A comparação usada por Zelnick para explicar o futuro foi a do vinil. "Isso não significa que não teremos edições físicas de vez em quando, tenho certeza de que teremos, assim como ainda existem discos de vinil no mercado de música gravada, mas, em outros casos, simplesmente não fará sentido."

O incentivo financeiro por trás da decisão

A defesa do digital não é apenas uma questão de conveniência. O incentivo financeiro é claro. Distribuição digital elimina custos de fabricação, logística e estoque. Para uma empresa que vende milhões de cópias de um título como GTA 6, a margem por unidade vendida aumenta de forma significativa sem o disco.

O número citado por Zelnick, 90% do negócio já digital, é a base da argumentação. Quando a maior parte da receita já vem de downloads, manter uma linha de produção de discos para uma fração pequena do público se torna um custo difícil de justificar. A decisão da Sony de encerrar a produção de discos físicos para PlayStation a partir de 2028 reforça essa tendência estrutural.

O que significa para o consumidor

Para o jogador comum, a mudança tem dois lados.
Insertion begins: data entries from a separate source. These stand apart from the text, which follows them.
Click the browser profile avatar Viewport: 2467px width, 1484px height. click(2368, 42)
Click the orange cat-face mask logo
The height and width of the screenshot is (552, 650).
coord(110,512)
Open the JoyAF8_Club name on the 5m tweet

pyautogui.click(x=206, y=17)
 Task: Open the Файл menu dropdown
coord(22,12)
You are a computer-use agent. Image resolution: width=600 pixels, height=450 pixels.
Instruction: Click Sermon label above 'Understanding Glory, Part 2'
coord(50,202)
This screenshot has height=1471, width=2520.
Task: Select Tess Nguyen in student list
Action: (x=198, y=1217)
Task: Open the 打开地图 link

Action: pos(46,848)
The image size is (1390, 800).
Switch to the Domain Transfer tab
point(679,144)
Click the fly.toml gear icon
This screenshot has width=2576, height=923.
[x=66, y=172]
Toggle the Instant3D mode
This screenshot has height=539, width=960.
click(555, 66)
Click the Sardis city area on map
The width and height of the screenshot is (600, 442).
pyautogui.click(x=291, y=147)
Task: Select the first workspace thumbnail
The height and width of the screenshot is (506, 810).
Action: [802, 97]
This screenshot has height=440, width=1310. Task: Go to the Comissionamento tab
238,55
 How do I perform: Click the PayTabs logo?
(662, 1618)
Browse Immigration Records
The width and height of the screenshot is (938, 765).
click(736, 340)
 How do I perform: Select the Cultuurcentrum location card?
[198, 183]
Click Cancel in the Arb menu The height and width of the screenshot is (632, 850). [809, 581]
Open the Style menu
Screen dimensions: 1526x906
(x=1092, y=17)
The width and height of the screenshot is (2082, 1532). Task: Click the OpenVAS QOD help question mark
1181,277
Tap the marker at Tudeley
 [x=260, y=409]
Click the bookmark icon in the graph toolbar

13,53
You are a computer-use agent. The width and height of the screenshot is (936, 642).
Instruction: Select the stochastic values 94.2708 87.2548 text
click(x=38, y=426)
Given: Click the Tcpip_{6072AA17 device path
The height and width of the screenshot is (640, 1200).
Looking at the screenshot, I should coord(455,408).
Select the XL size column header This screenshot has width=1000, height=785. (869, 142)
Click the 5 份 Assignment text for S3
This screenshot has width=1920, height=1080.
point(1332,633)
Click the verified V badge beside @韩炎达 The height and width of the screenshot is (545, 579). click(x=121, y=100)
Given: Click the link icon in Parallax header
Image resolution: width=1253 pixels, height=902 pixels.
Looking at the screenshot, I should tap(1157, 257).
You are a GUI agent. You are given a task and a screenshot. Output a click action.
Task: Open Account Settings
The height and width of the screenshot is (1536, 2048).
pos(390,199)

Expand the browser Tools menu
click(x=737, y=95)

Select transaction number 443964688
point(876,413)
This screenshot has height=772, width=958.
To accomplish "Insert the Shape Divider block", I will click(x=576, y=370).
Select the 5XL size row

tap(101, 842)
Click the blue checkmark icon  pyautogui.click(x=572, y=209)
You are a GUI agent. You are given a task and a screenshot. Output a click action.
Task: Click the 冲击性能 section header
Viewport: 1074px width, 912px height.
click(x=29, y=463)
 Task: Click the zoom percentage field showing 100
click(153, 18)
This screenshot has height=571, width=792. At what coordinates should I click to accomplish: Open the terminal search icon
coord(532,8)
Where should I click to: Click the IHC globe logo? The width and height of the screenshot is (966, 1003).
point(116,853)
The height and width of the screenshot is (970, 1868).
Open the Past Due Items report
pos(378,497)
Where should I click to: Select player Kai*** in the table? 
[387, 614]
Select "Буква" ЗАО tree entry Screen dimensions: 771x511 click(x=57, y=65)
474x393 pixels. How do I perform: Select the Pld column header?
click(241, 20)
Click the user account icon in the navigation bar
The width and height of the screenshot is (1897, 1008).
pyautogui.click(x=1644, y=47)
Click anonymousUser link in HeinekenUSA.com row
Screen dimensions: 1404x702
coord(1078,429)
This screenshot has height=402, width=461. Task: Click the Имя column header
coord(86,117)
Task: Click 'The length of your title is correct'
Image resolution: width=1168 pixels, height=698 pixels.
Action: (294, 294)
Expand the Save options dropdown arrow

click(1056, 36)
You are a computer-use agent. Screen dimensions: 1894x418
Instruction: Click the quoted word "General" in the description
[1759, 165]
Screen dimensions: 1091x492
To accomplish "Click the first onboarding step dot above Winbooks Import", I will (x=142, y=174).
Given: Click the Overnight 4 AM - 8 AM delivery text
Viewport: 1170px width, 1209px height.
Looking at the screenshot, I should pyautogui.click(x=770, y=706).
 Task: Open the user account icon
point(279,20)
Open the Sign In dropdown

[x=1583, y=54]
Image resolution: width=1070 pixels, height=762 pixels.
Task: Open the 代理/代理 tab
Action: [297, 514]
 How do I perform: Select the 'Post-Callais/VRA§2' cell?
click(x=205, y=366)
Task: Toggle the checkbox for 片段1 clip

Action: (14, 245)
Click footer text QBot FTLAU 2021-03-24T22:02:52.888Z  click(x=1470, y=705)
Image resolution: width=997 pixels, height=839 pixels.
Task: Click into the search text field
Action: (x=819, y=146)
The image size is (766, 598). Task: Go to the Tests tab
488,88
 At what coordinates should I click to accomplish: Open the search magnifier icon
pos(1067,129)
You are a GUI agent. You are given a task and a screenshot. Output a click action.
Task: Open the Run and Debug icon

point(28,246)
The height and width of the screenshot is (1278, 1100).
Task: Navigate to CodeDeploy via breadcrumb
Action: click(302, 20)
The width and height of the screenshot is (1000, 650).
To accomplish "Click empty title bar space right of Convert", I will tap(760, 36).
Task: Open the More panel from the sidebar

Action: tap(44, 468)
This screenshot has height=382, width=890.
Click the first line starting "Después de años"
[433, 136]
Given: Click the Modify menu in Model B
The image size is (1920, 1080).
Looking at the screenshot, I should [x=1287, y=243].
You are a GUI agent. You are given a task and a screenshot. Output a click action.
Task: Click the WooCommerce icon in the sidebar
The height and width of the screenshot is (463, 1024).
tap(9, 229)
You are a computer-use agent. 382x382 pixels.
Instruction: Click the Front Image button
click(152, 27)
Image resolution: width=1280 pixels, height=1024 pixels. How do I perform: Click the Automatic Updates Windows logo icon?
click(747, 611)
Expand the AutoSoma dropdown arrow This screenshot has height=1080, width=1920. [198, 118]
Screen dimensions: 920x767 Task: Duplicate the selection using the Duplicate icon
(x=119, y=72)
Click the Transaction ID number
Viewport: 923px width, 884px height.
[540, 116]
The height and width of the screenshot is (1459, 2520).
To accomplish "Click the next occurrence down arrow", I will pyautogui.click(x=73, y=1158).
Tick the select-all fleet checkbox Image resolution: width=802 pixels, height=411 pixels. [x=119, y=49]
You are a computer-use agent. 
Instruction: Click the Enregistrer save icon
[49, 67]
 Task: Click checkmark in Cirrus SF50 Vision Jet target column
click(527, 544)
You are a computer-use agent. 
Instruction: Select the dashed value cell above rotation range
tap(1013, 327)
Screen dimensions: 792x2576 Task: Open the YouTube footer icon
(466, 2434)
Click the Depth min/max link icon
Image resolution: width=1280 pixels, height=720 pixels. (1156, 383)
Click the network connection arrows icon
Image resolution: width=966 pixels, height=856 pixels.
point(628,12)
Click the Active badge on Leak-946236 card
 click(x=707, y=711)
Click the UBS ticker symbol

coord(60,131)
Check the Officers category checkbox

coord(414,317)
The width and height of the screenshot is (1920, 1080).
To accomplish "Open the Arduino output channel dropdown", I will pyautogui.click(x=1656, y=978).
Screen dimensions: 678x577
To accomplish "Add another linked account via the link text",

De um lado, a praticidade do download imediato e a eliminação da troca de mídia. De outro, a perda da possibilidade de revender ou emprestar o jogo físico, algo que o formato digital não permite com a mesma facilidade.

A recusa de algumas lojas varejistas em vender GTA 6 sem disco mostra que o varejo tradicional também sente o impacto. Sem o produto físico para expor na prateleira, a margem de lucro da loja muda, e o papel do varejo na cadeia se enfraquece.

A comparação com o vinil e o futuro das mídias

Zelnick usou o vinil como metáfora para explicar que o físico não desaparece por completo, mas vira nicho. No mercado de música, o vinil voltou a crescer entre colecionadores, mas representa uma fração do consumo total. A lógica para os jogos seria semelhante: edições especiais, colecionadores e um público que valoriza a posse física continuariam a existir, mas o grosso do mercado migraria para o digital.

A pergunta que fica é se o consumidor de jogos aceitará essa transição na mesma velocidade que aceitou na música. No caso de GTA 6, a resposta deve vir nas vendas. Se o título vender bem mesmo sem disco, a indústria terá um sinal claro de que o formato físico pode ser aposentado para grandes lançamentos.

O que a decisão da Sony e da Take-Two indicam

A Sony já sinalizou o caminho ao encerrar a produção de discos físicos para PlayStation a partir de 2028. A Take-Two, ao lançar GTA 6 sem disco, age na mesma direção. A diferença é que a Take-Two ainda mantém a possibilidade de edições físicas pontuais, como Zelnick indicou.

Para o consumidor, a mensagem é prática: se você quer GTA 6, o download é o caminho. A caixa de plástico com um código dentro é, na visão da empresa, apenas um símbolo de transição. O incentivo financeiro, tanto para a Take-Two quanto para a Sony, é reduzir custos e empurrar o mercado para um modelo 100% digital.

Perguntas Frequentes

GTA 6 vai ter versão em disco físico?

A Take-Two não anunciou uma versão em disco físico para GTA 6. A "mídia física" do jogo vem apenas com um código de download em uma caixa de plástico, sem disco.

Por que algumas lojas se recusam a vender GTA 6?

Algumas lojas varejistas se recusam a vender GTA 6 devido à ausência de disco físico. O modelo de venda muda a lógica do varejo tradicional, que perde o produto para expor e revender.

O que Strauss Zelnick disse sobre discos físicos?

Ele afirmou que discos "não fazem muito sentido para o consumidor" em grandes jogos, citando que mais de 90% do negócio da Take-Two é digital e que o registro online é obrigatório na maioria dos casos.

A Sony vai parar de produzir discos físicos para PlayStation?

Sim, a Sony anunciou que vai encerrar a produção de discos físicos para jogos de PlayStation a partir de 2028. Zelnick evitou comentar diretamente a decisão, mas disse que a Sony entende a tendência do mercado.

Ainda haverá edições físicas de jogos no futuro?

Segundo Zelnick, sim, mas de forma pontual, como os discos de vinil no mercado de música. Ele afirmou que a Take-Two terá edições físicas "de vez em quando", mas que na maioria dos casos o formato físico não fará sentido.